Many Latter-day Saint women have gone “weeks and months without regularly participating in the sacrament,” Blythe says. “Many others, men and women, without families have found this to be a lonely time, distanced from their church communities.”

Without attending services, Latter-day Saints have developed new Sabbath traditions.

• One family hiked into the mountains. They knelt at a large rock and broke and blessed their bread and partook of the water.

• Two young girls (16 and 11) play a violin and cello duet for their neighbors each Sunday from the driveway of their own home. They also arrange to visit anyone who may be lonely or in need.

As ward communities have been diminished by church closures, new boundaries have been established around family, Blythe says. “Families living in diverse cities, states and even countries are coming together to have services virtually.”

Humanity and end time rumors

(Trent Nelson | Tribune file photo) The statue of Moroni atop the Salt Lake Temple lost its trumpet in an earthquake in Salt Lake City on Wednesday, March 18, 2020.

In general, Latter-day Saint experiences are no different than anyone else during the global shutdown.

Mothers and fathers are struggling to balance their responsibilities to work and family — and now home schooling. Many have lost their jobs and must deal with financial stress and depression. Loved ones are sick; some are dying.

Meanwhile, they also “are enjoying spending more time together and taking more walks,” Blythe says. “They have had memorable moments amidst the chaos. They are doing their best to bring light to difficult circumstances.”

And, like others around the world, they are finding ways to connect to neighbors — even while social distancing.

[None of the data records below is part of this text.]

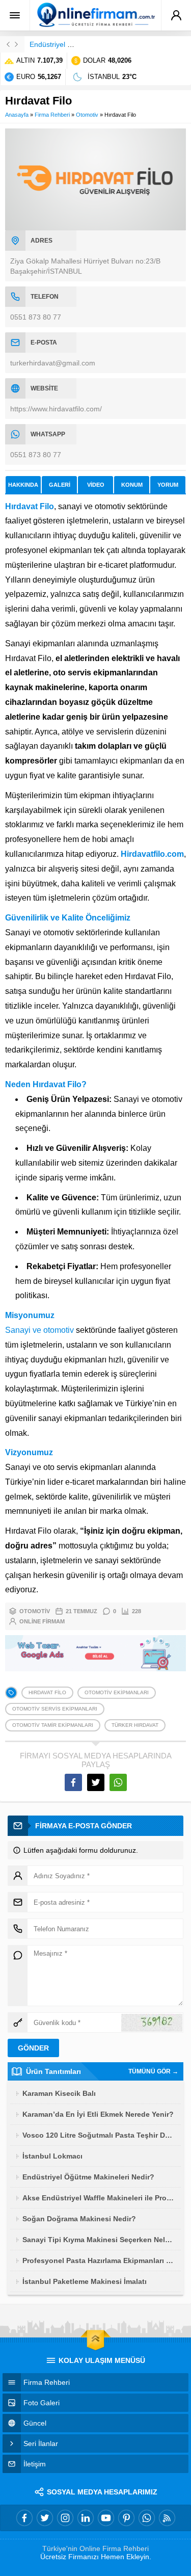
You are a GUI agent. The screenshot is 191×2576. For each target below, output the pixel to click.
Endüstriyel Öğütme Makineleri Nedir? (88, 2177)
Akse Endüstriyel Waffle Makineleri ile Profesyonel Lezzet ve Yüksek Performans (99, 2198)
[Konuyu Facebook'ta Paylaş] (73, 1782)
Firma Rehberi (52, 115)
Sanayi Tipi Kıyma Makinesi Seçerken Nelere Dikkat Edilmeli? (99, 2240)
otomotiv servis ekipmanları (54, 1709)
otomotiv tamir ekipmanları (52, 1725)
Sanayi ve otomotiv (39, 1330)
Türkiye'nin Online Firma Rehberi (95, 2548)
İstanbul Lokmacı (52, 2156)
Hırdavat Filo (47, 1692)
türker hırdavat (135, 1725)
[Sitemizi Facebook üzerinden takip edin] (24, 2518)
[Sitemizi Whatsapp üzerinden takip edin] (146, 2518)
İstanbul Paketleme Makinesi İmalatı (84, 2281)
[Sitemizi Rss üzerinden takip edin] (167, 2518)
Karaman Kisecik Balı (59, 2093)
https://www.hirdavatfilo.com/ (56, 409)
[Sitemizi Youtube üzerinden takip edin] (106, 2518)
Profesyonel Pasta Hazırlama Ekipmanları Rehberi (99, 2260)
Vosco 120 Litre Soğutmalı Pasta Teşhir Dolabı (99, 2135)
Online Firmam (42, 1621)
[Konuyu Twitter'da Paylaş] (95, 1782)
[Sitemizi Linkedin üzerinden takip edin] (85, 2518)
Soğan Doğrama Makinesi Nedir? (79, 2219)
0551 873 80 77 (35, 317)
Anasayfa (17, 115)
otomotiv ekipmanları (117, 1692)
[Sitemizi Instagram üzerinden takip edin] (65, 2518)
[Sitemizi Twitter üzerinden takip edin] (44, 2518)
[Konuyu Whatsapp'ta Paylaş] (118, 1782)
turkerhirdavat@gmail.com (52, 363)
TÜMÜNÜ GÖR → (153, 2071)
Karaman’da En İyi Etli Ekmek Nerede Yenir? (98, 2114)
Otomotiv (87, 115)
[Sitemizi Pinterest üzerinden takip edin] (126, 2518)
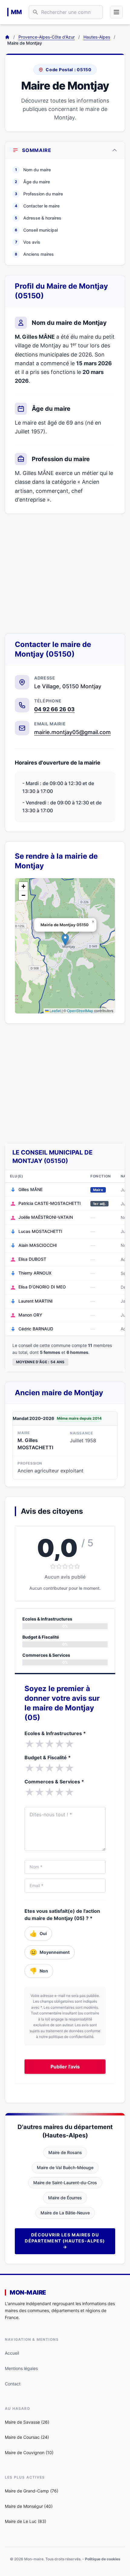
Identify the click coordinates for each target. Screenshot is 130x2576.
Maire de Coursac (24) (27, 2437)
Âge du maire (32, 181)
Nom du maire (33, 169)
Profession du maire (39, 193)
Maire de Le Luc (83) (25, 2521)
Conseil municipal (36, 230)
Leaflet (55, 1010)
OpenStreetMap (80, 1010)
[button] (65, 939)
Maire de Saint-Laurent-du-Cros (65, 2182)
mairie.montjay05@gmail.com (72, 732)
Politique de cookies (102, 2559)
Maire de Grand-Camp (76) (31, 2490)
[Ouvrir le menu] (116, 12)
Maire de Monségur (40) (29, 2506)
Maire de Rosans (65, 2152)
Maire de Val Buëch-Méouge (65, 2167)
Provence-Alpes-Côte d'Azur (46, 37)
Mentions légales (21, 2368)
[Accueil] (7, 37)
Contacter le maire (37, 205)
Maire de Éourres (65, 2197)
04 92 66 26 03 (54, 709)
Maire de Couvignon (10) (29, 2452)
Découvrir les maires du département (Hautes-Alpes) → (65, 2240)
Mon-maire (28, 2292)
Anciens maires (34, 254)
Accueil (12, 2353)
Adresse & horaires (38, 217)
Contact (13, 2383)
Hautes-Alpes (96, 37)
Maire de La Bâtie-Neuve (65, 2212)
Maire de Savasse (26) (27, 2422)
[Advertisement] (65, 574)
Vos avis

• A 45-year-old woman, who works as a strategic relationship manager for the church, helped throw a COVID-19-approved block party for a DJ, who has lost most of his work due to the virus.

The whole neighborhood came, she told Sheldrake, “and we were all spaced out very well, and he was in the middle of the street, and we had a 30-minute dance party.”

Another time, they served ice cream from golf carts, with appropriate spaces, she told the researcher. “We’ve tried to do things to help lighten the loads of different members in the neighborhood and just keep contact with them.”

What seems to be different from others is particular Latter-day Saint traditions and worldview.

Everyone seemed to hear from a cousin, neighbor, friend or Facebook post about young couples eloping rather than being quarantined. Or that the virus, Blythe heard, was “cooked up in a lab in China, which was one sign of [Christ’s] Second Coming,”

After the virus began sweeping the globe, missionaries serving outside their home countries reported that people stared at them because they were foreigners, she says. “People were more wary of them, telling them they shouldn’t be in the street, you need to get out of here.”

Two white missionaries in Africa were told “they must be carrying the virus,” she says.

Many interviewees shared their belief that the institutional changes — including the unveiling in October 2018 of “home-centered, church-supported” worship — were “revelatory and in preparation for the pandemic,” Blythe says. “For many, this is a testament that Christ leads this church.”

Some view the virus as a “dry run” for the apocalypse, she says, to see how well Latter-day Saints have followed instructions about food storage and other preparations.

With locusts in Africa and the Salt Lake Temple’s Angel Moroni losing his trumpet in an earthquake, interviewees noted, “all the pieces seemed like they were fitting together.”